Physalis angulata, a medicinal plant traditionally used for various ailments, was studied for its potential as a source of anticancer agents using a bioassay-guided fractionation method. The objective of the study was to assess the in vitro anticancer properties of fractions derived from the P. angulata whole plant and to identify the active constituents through liquid chromatography–mass spectrometry (LC-MS) analysis. Whole plant crude extracts were subjected to fractionation, and the obtained fractions were evaluated against a panel of six human cancer cell lines, which included ovarian cancer (A2780, SKOV3), melanoma (A375), cervical cancer (HeLa), colorectal cancer (HT-29), and breast cancer (MCF-7). Fraction 6.1 exhibited the highest level of cytotoxicity across all tested cell lines, suggesting its potential as a significant source of anticancer compounds.

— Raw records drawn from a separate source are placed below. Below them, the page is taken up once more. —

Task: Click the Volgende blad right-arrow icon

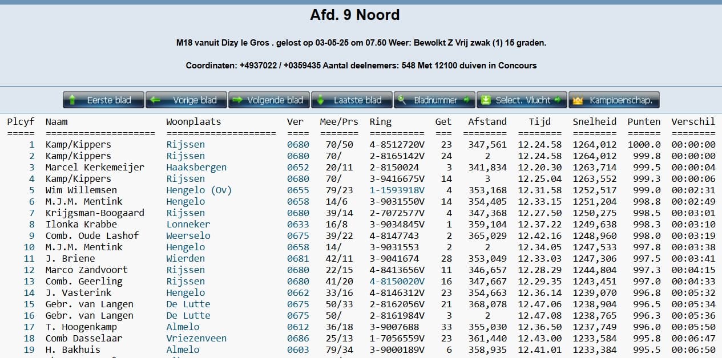Action: click(x=237, y=100)
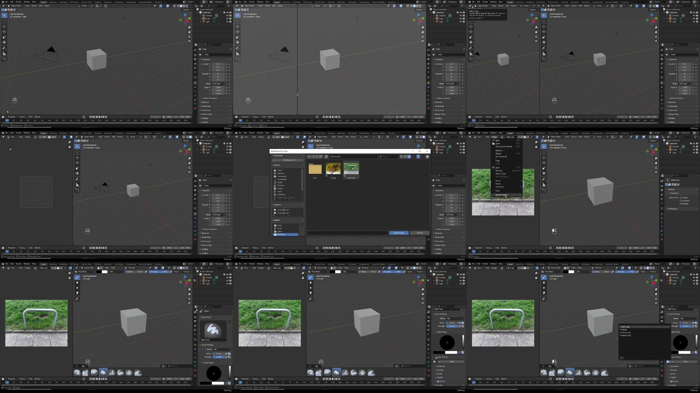The image size is (700, 393).
Task: Refresh the file list in Blender File View
Action: [320, 157]
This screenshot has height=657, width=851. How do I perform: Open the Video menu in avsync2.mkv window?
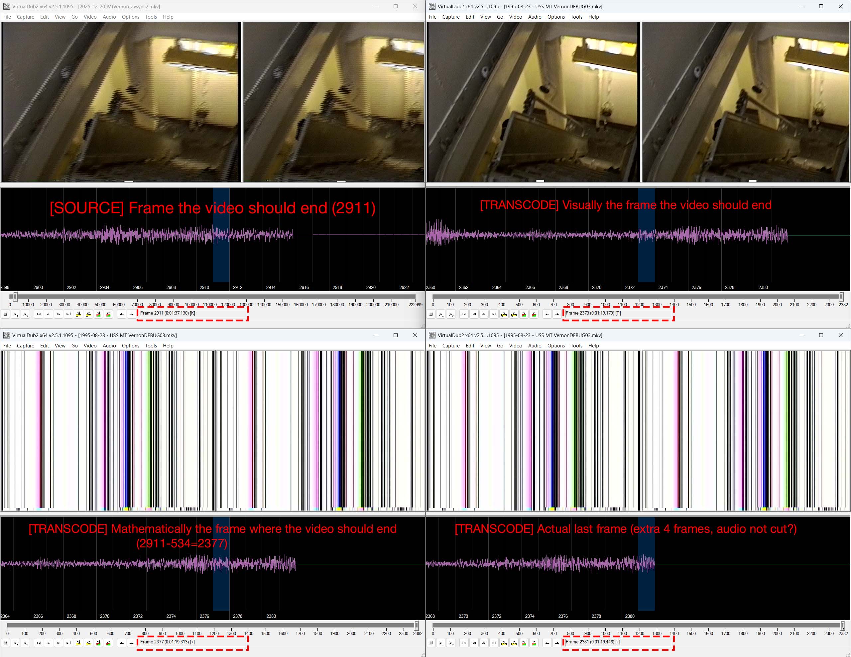[x=90, y=17]
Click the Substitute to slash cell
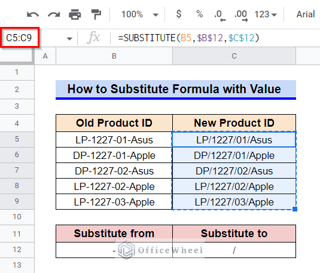 pos(234,250)
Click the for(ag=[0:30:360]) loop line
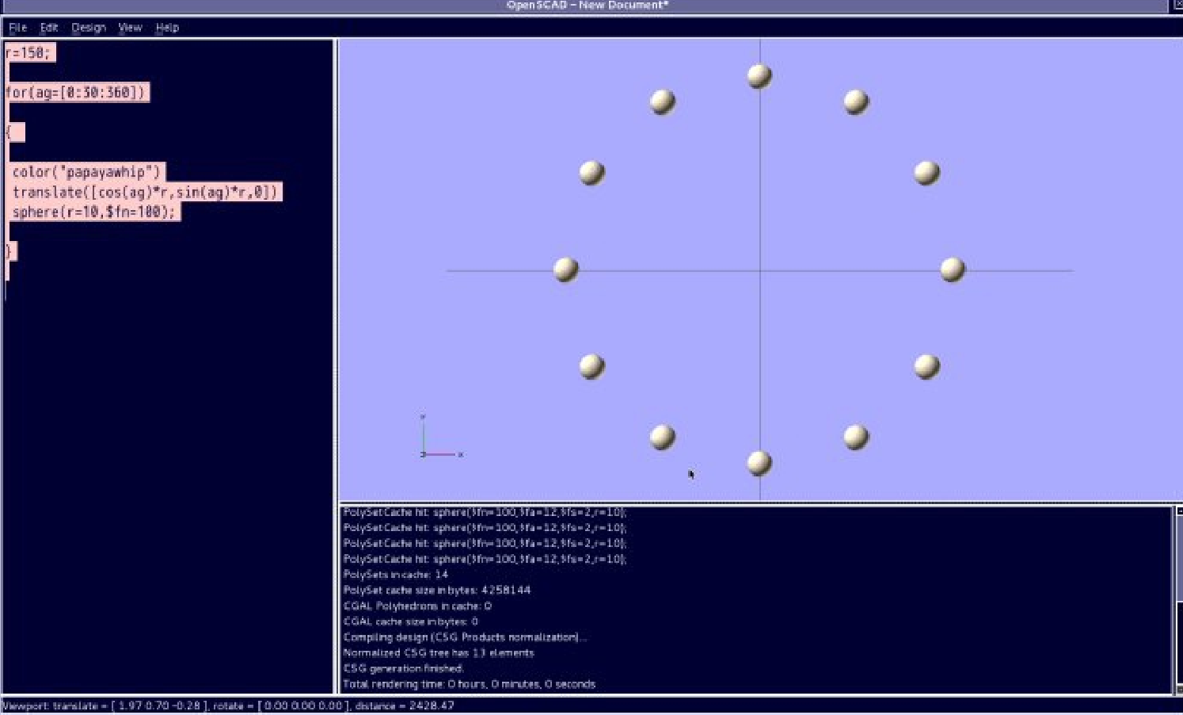1183x715 pixels. pos(76,93)
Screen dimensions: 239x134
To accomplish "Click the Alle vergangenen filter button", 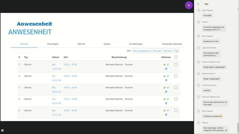I will (142, 51).
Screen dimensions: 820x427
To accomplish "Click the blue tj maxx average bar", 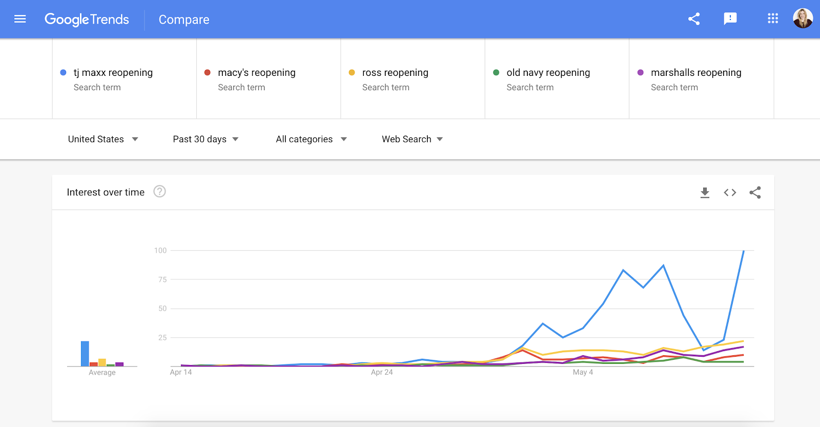I will (x=85, y=354).
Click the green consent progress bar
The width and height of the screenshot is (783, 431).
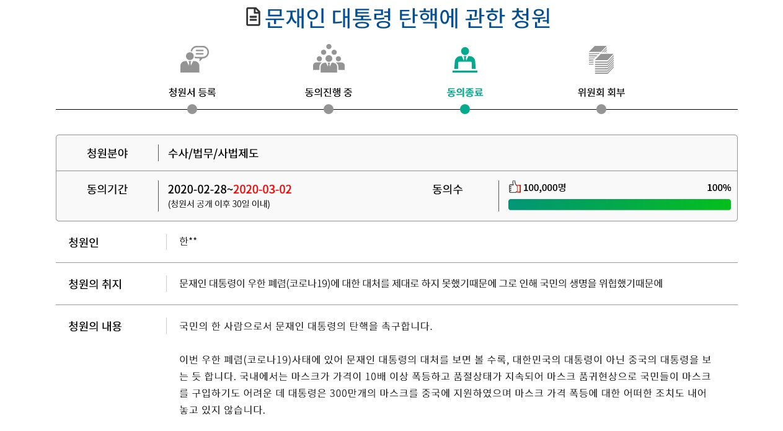coord(619,205)
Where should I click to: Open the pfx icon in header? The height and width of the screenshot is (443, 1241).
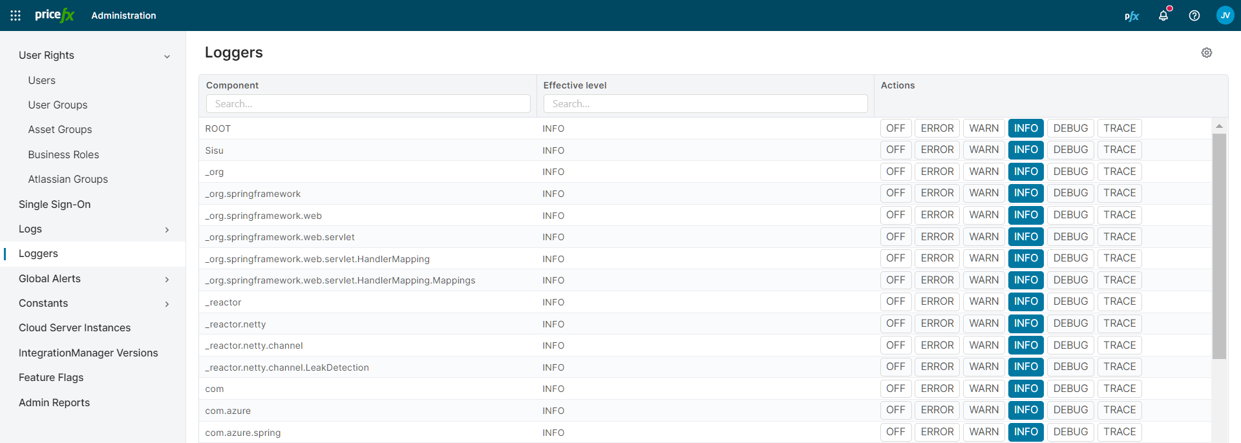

Following the LC-MS analysis of Fraction 6.1, a tentative identification of 19 chemical constituents was achieved through a dereplication process utilizing accessible mass spectral databases. Physalin B, a recognized bioactive steroidal lactone with established anticancer properties, was identified as the major component of the active fraction. The presence of additional physalins and withanolide-type compounds indicates a potential synergistic or additive effect contributing to the observed anticancer properties. The findings substantiate the ethnopharmacological application of P. angulata and highlight its potential as a candidate for additional phytochemical and pharmacological research. Future work will focus on the isolation of compounds, elucidation of their structures, and mechanistic studies to confirm the bioactivity of the identified compounds and evaluate their therapeutic significance in cancer treatment. This research establishes a scientific foundation for evaluating P. angulata as a potential natural source of anticancer compounds.